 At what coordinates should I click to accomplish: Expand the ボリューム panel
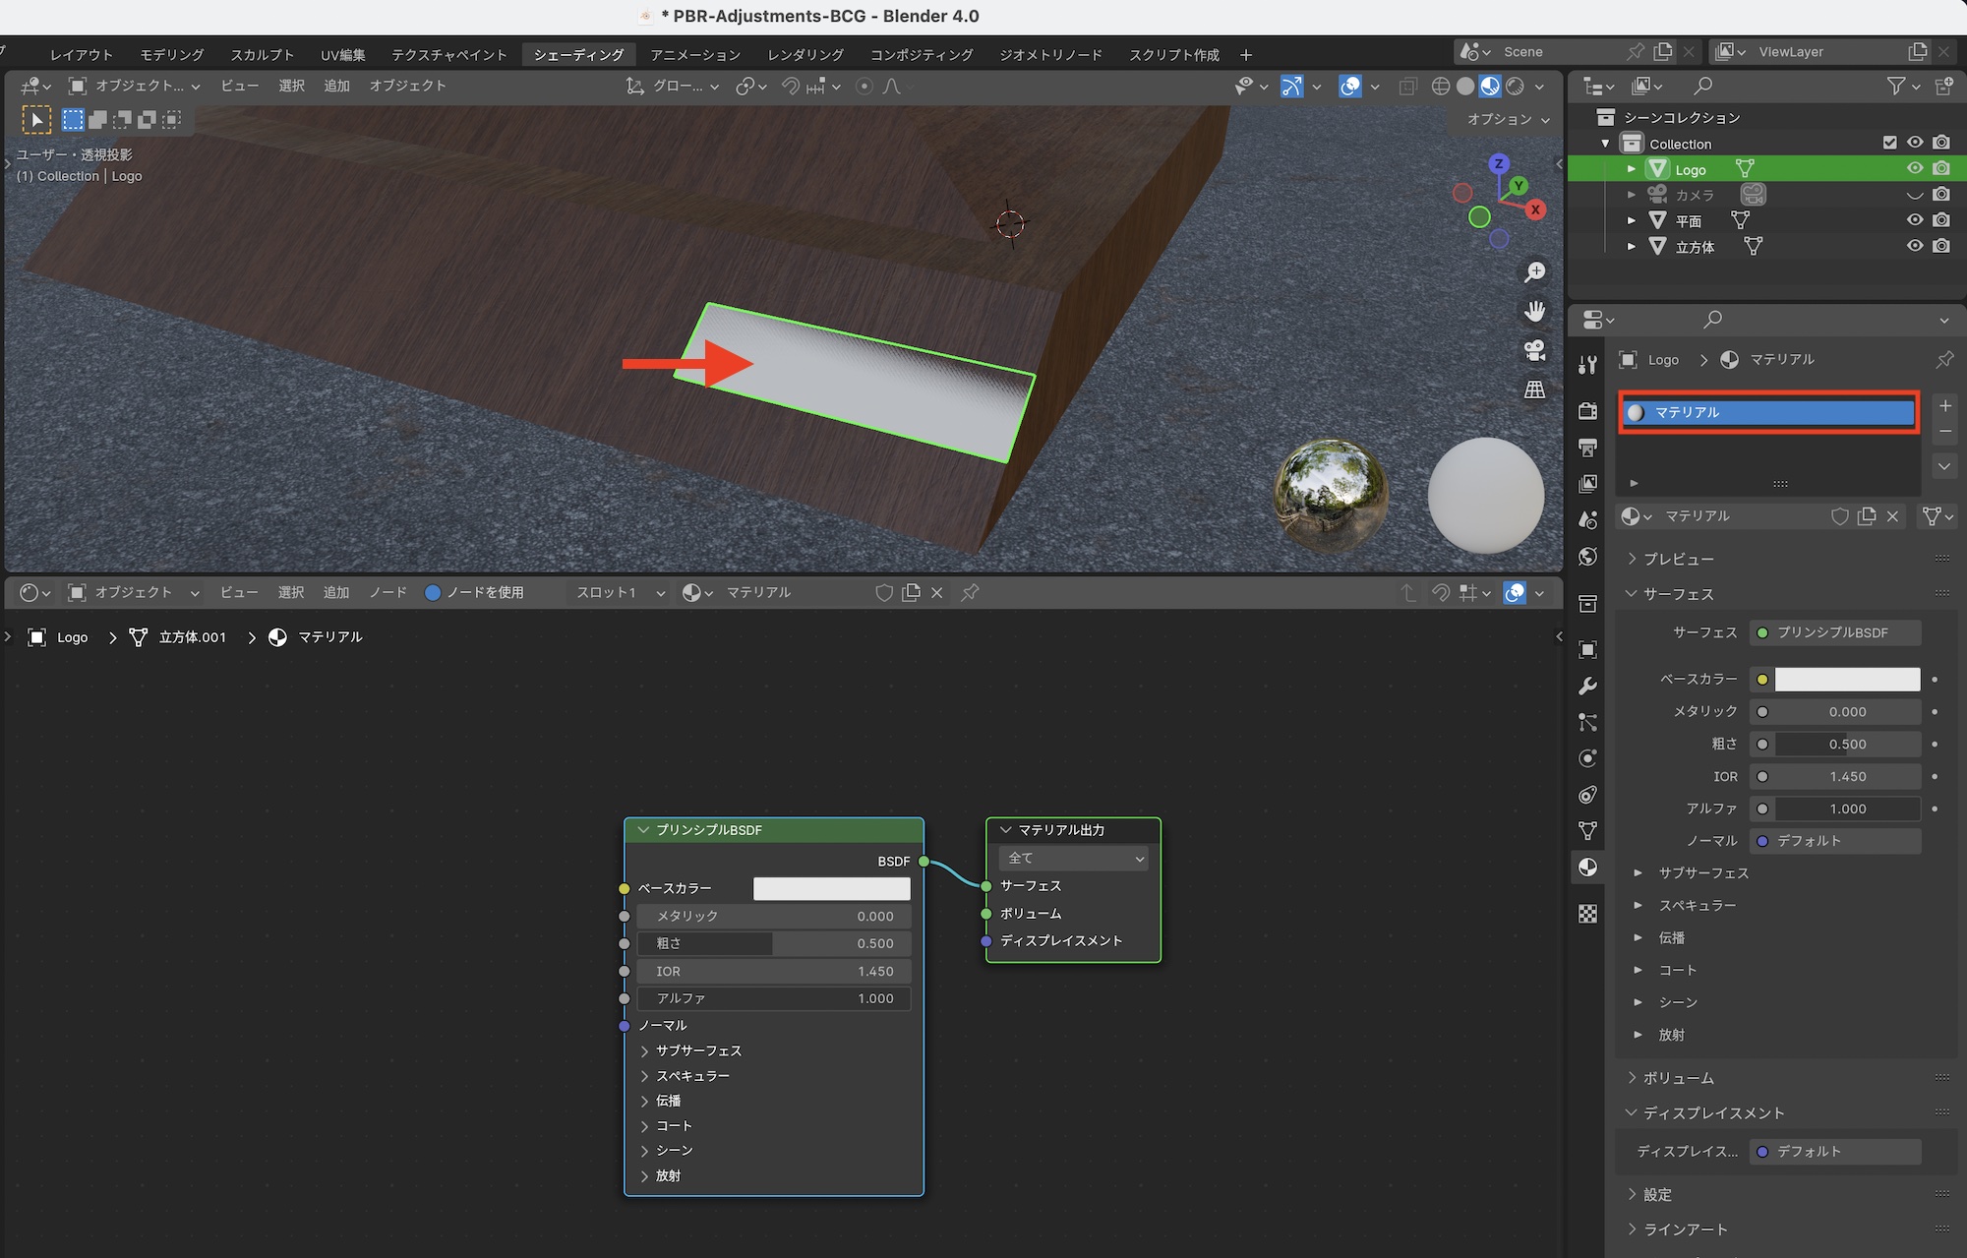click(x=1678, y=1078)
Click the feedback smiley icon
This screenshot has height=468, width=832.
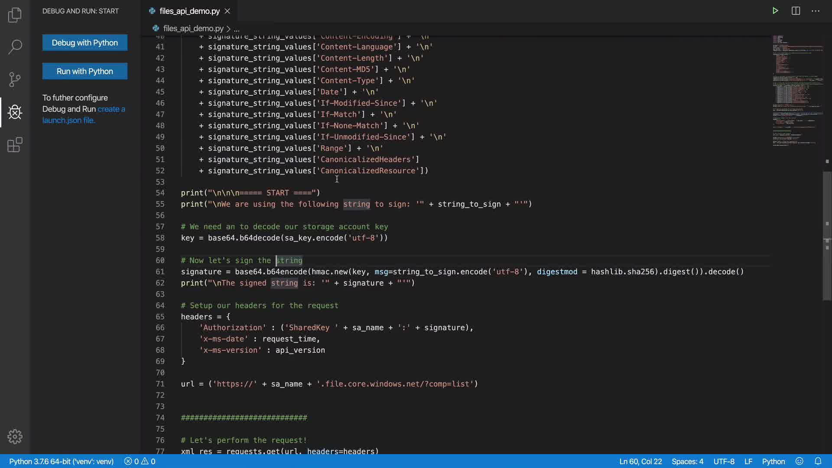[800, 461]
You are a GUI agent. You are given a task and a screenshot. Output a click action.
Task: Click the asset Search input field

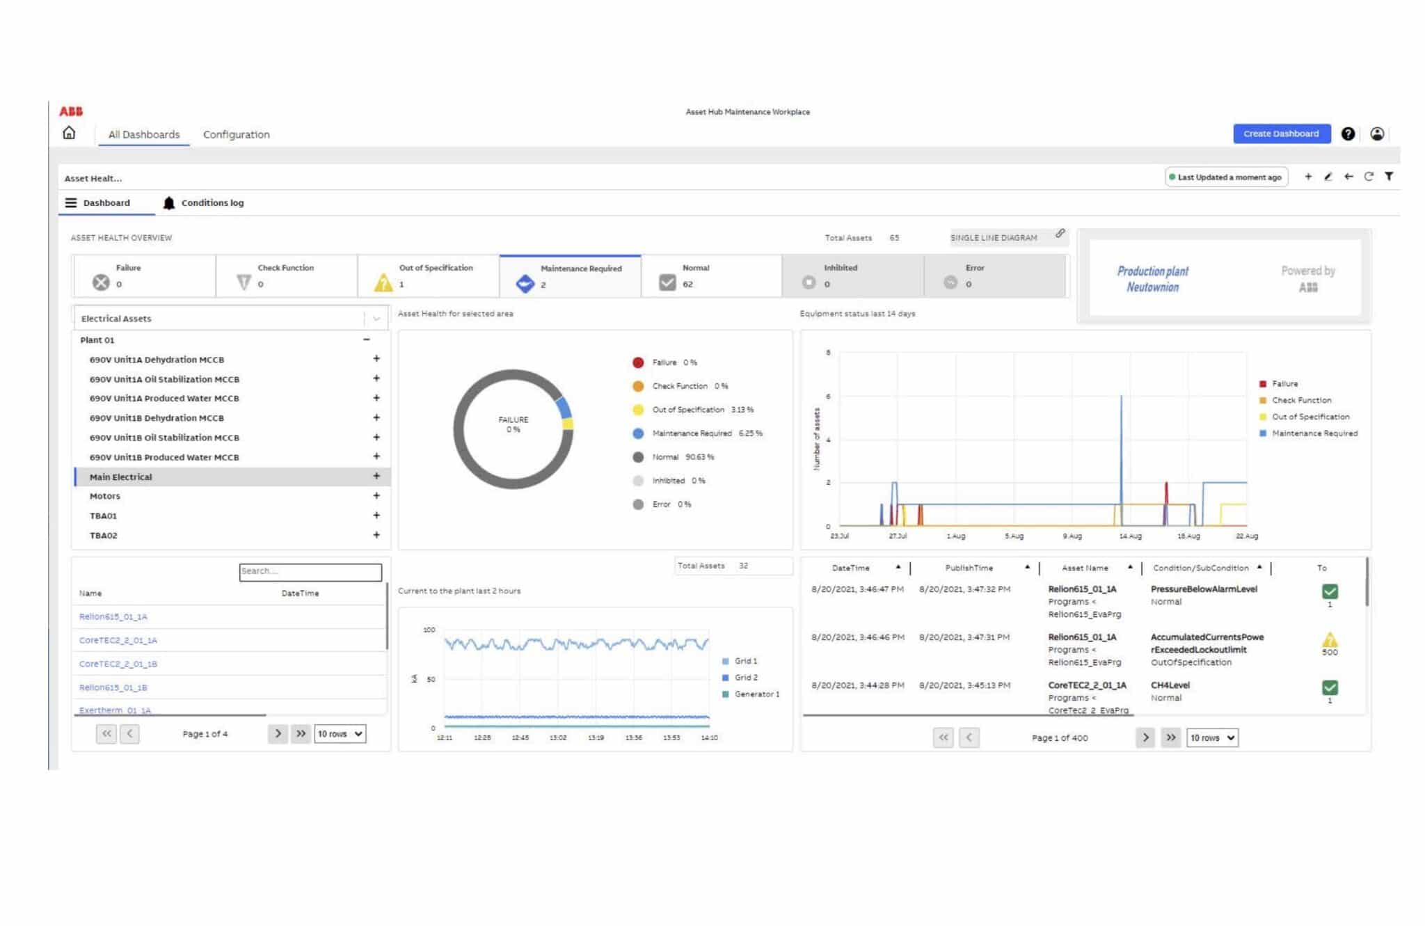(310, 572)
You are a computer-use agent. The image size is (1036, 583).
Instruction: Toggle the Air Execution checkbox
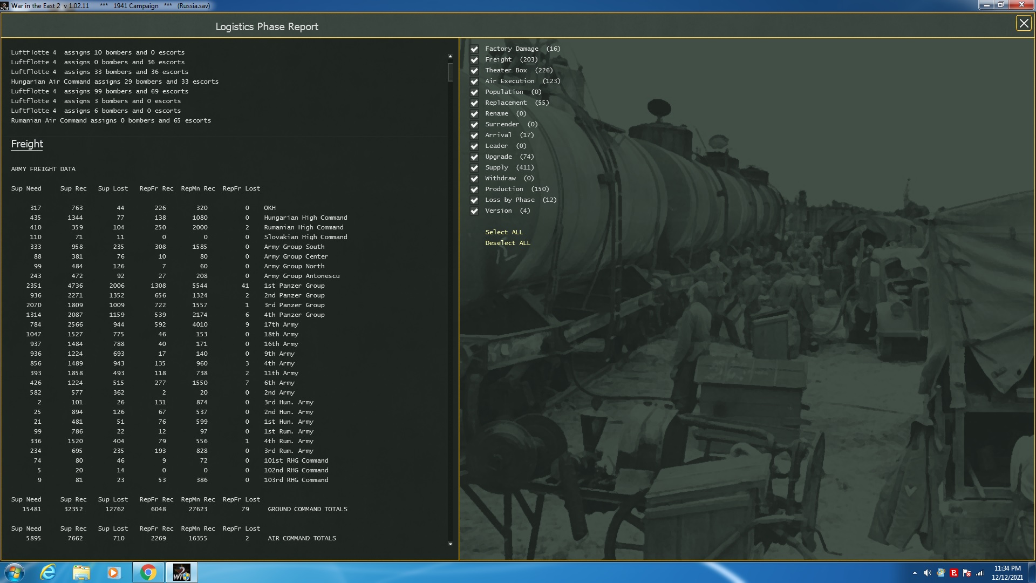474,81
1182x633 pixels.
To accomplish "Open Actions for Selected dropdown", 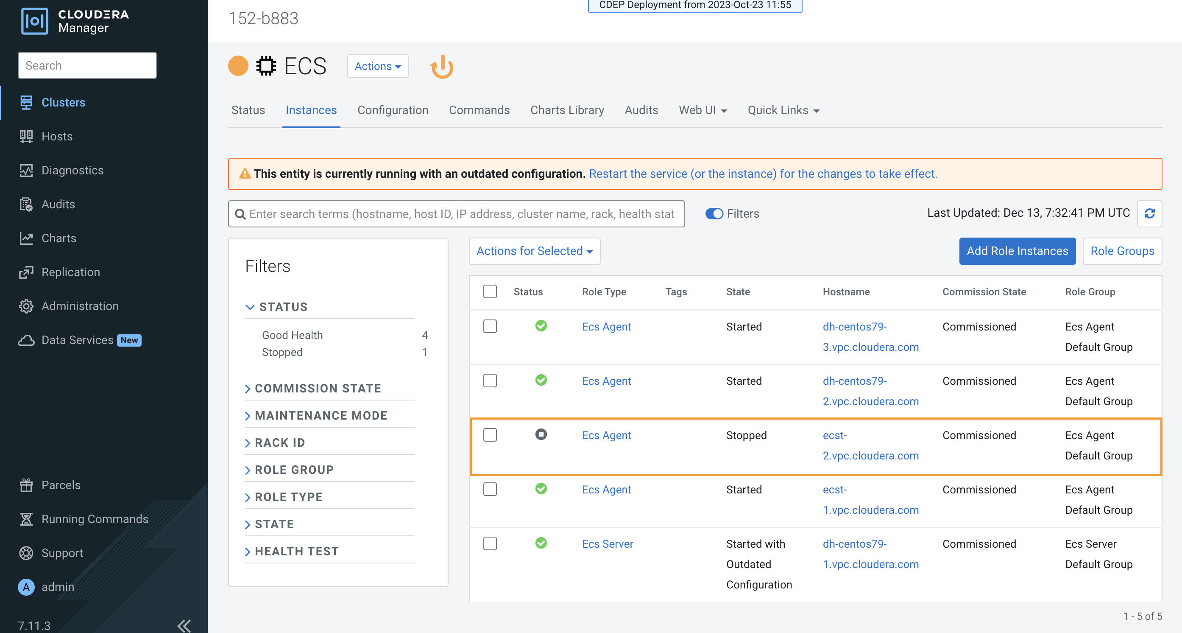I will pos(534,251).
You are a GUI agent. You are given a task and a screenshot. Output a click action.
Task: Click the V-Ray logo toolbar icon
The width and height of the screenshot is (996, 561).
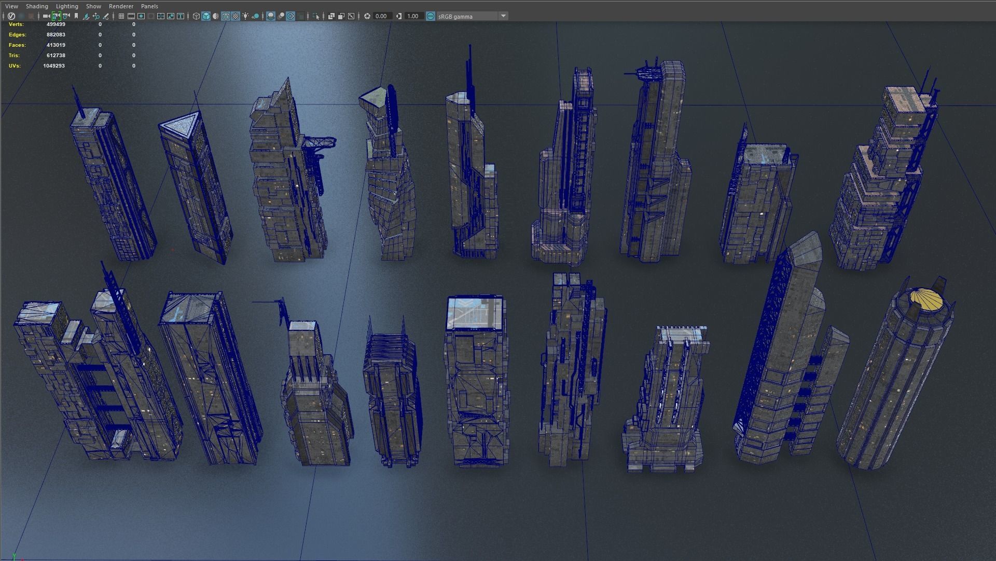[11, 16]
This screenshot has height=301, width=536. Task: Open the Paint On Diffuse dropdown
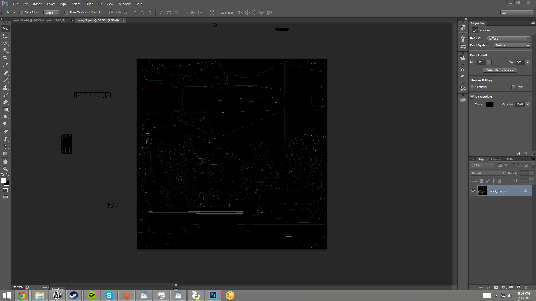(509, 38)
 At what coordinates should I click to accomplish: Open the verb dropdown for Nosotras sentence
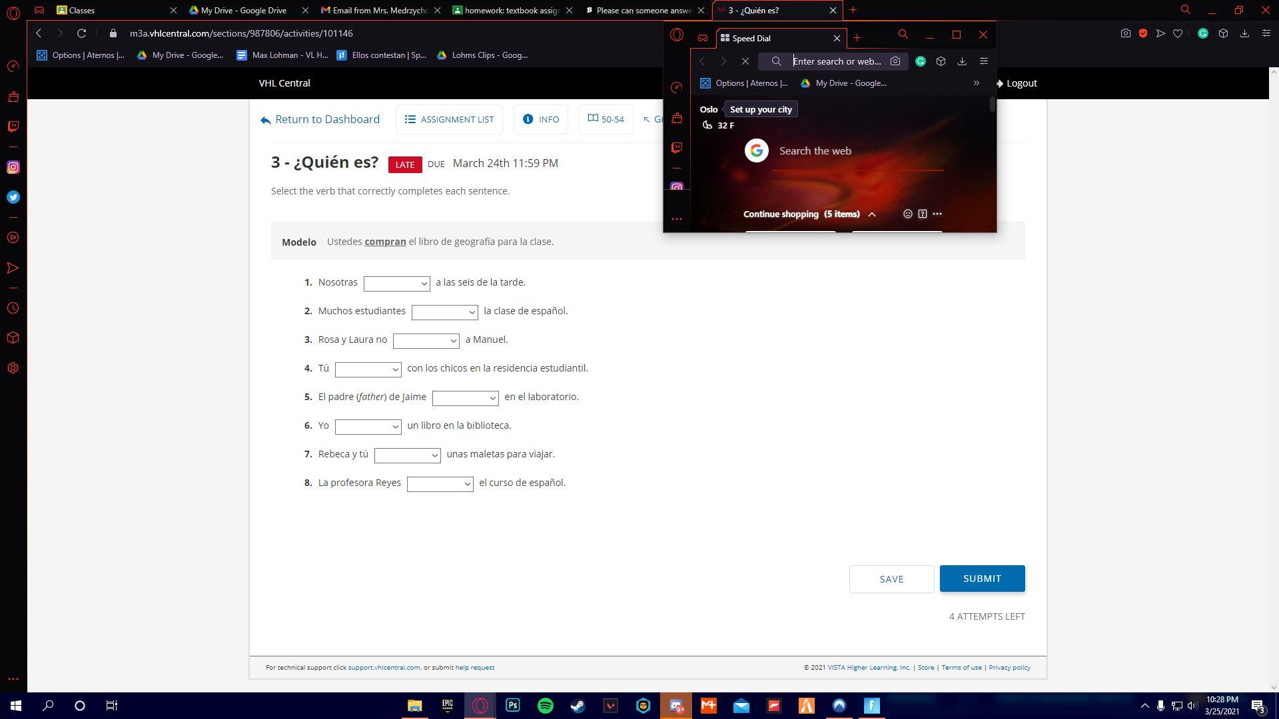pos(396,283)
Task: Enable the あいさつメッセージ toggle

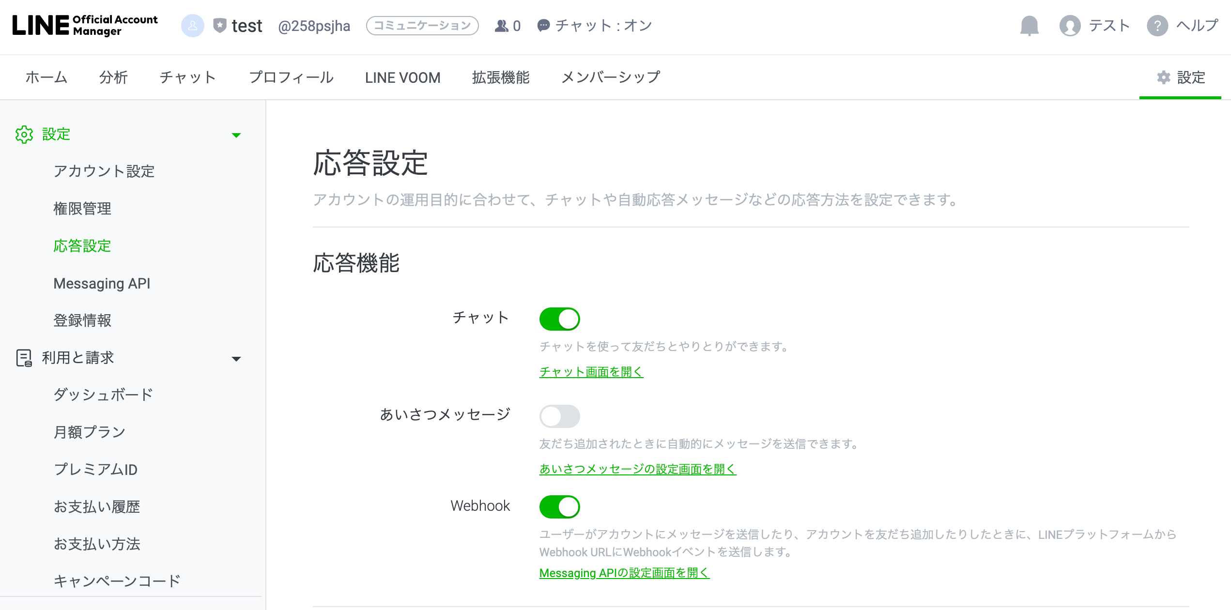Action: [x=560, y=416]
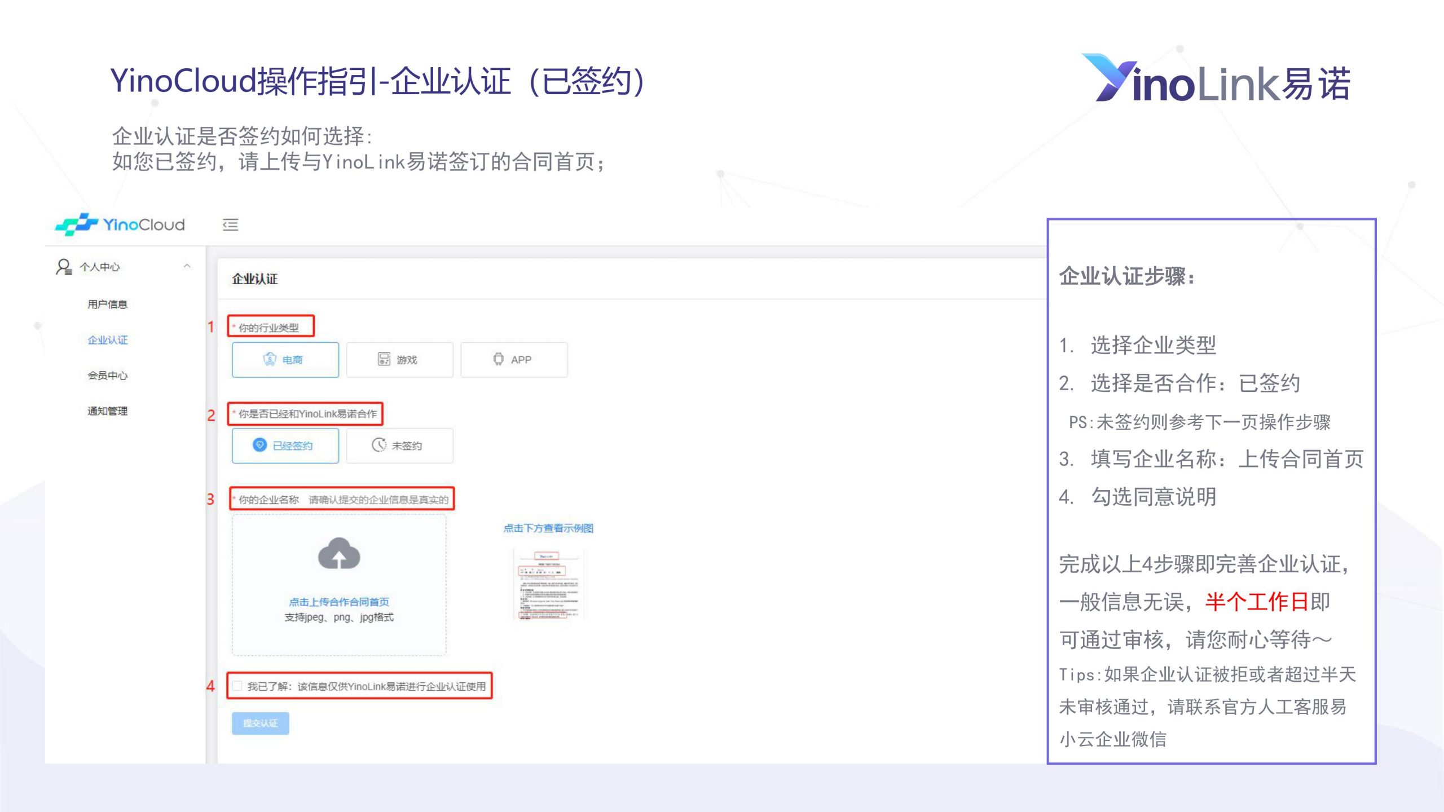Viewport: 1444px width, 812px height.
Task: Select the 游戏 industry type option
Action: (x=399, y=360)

——

EXERCISE REQUIREMENTS:
Copy exactly, and copy nothing else: the lines from the one containing "This screenshot has height=301, width=536." through the end of the data, both ends included, with pictures left out.

EXERCISE RESPONSE:
This screenshot has height=301, width=536. Task: Open the Paint On Diffuse dropdown
(509, 38)
 At what coordinates should I click to accomplish: Open the verb dropdown for Nosotras sentence
pos(396,283)
Task: Enable the あいさつメッセージ toggle

Action: [x=560, y=416]
Viewport: 1444px width, 812px height.
Task: Select the 游戏 industry type option
Action: (x=399, y=360)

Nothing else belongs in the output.